### [REQUESTS]
- A) Decide whether each statement agrees with the Nick Howard passage, answering yes or no and quoting the deciding words from it: (i) Howard moved to New York City in 2004. (ii) His second album was recorded only in Los Angeles. (iii) He won The Voice of Germany in 2013.
- B) Transcribe from the Nick Howard passage the part that opens with the words containing "Nicholas 'Nick' Howard" and closes with "and Jack Johnson.".

### [SELECTED PASSAGE]
════

= Nick Howard =

English singer-songwriter (born 1982)

Nicholas 'Nick' Howard (born 24 April 1982, Brighton) is an English singer-songwriter who has released six albums since 2008 and played over 1000 shows across the world. His music has been featured on Pretty Little Liars, Switched at Birth, The Hills, Jersey Shore, Next, True Life, Cougar Town, 90210, LA Ink, Greek and Army Wives. He has toured with Lifehouse, Boyce Avenue, Eric Hutchinson, Tristan Prettyman and supported Train, Gavin Degraw and Jack Johnson.

He has performed several times on live television in the US and Europe, including appearances on NBC, Fox and the BBC along with a live performance in front of 1 million people in Berlin on New Year's Eve 2013/4. Howard has cited a range of musical influences and life experiences when writing and performing. His musical influences include The Beatles, John Mayer, Jason Mraz, The Script, Oasis and Coldplay. He is also known for being the 2012 winner of the German television show The Voice of Germany.

==Life and career==
Howard moved to New York City in 2004, and had day and night jobs for several years before being able to make the transition to a full-time musician. During this time he squeezed in shows, writing and recording where and whenever possible.

===2008: Something To Talk About===
His debut album, Something To Talk About (2009), included songs which were featured in television shows and films, and received airplay across radio networks in the US and in Europe. Since then, Howard has toured all over the world (playing over 300 shows per year), and has seen his songs break into the record charts.

===2011–12: When The Lights Go Up===
His second album, When The Lights Go Up (2011), included several tracks produced by Marshall Altman, and was recorded in Los Angeles and Nashville. To support the release of this album, Howard supported Lifehouse, Boyce Avenue, Tyler Ward and Sunrise Avenue, and has embarked on tours of his own in 2012. He was the recipient of an ASCAP songwriting award for "Days Like These", a single from the new album. All four singles from the album broke into the Top 50 mainstream radio airplay charts in Germany, where Nick licensed "When The Lights Go Up" through Hamburg based independent label, Ferryhouse. MTV supported the promotional effort in the United States by playing the video for "Falling For You".

════

### [EXTRACTED INFORMATION]
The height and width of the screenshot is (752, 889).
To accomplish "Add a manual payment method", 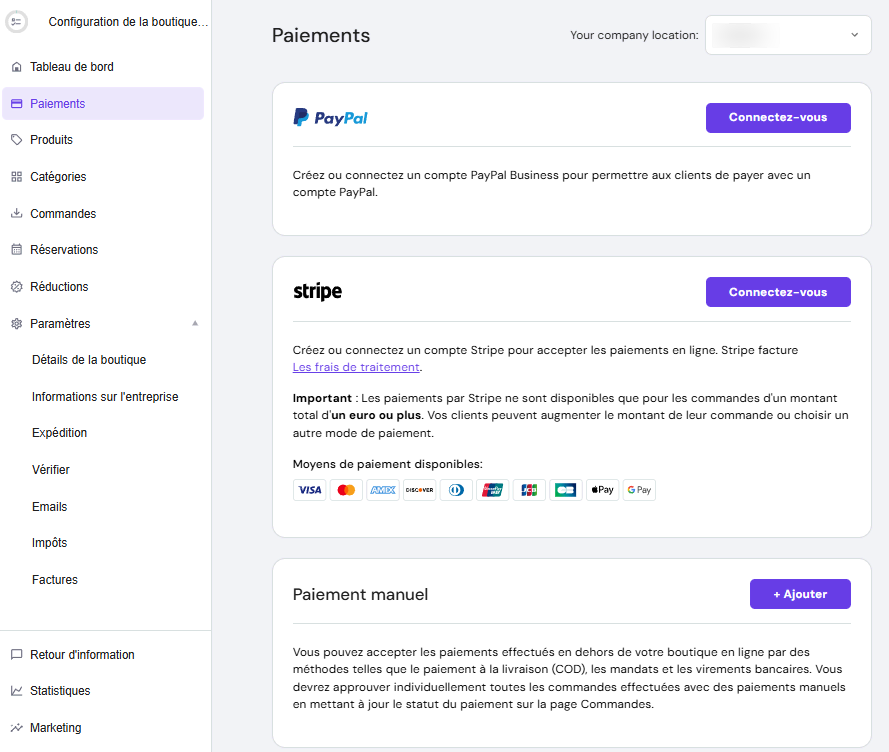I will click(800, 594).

════

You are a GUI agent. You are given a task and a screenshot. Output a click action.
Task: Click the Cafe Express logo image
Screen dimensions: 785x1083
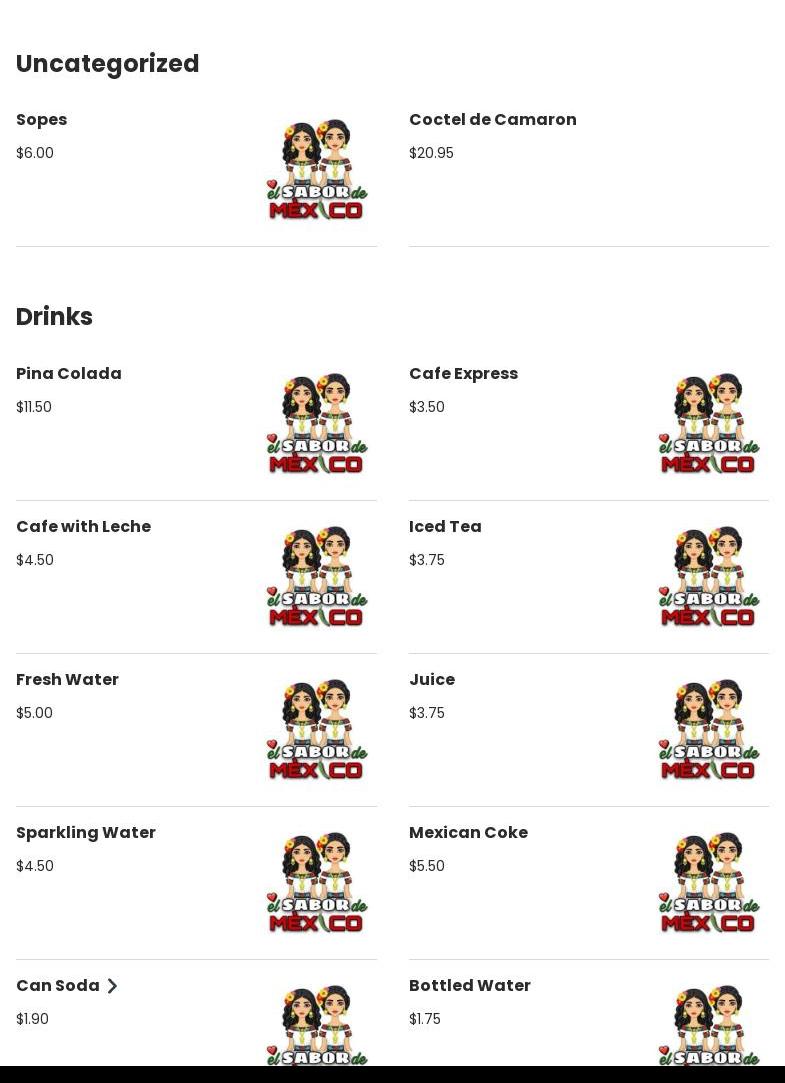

════

### [ANSWERS GIVEN]
- A)
(i) Yes: "Howard moved to New York City in 2004"
(ii) No: "was recorded in Los Angeles and Nashville"
(iii) No: "the 2012 winner of the German television show The Voice of Germany"

- B)
Nicholas 'Nick' Howard (born 24 April 1982, Brighton) is an English singer-songwriter who has released six albums since 2008 and played over 1000 shows across the world. His music has been featured on Pretty Little Liars, Switched at Birth, The Hills, Jersey Shore, Next, True Life, Cougar Town, 90210, LA Ink, Greek and Army Wives. He has toured with Lifehouse, Boyce Avenue, Eric Hutchinson, Tristan Prettyman and supported Train, Gavin Degraw and Jack Johnson.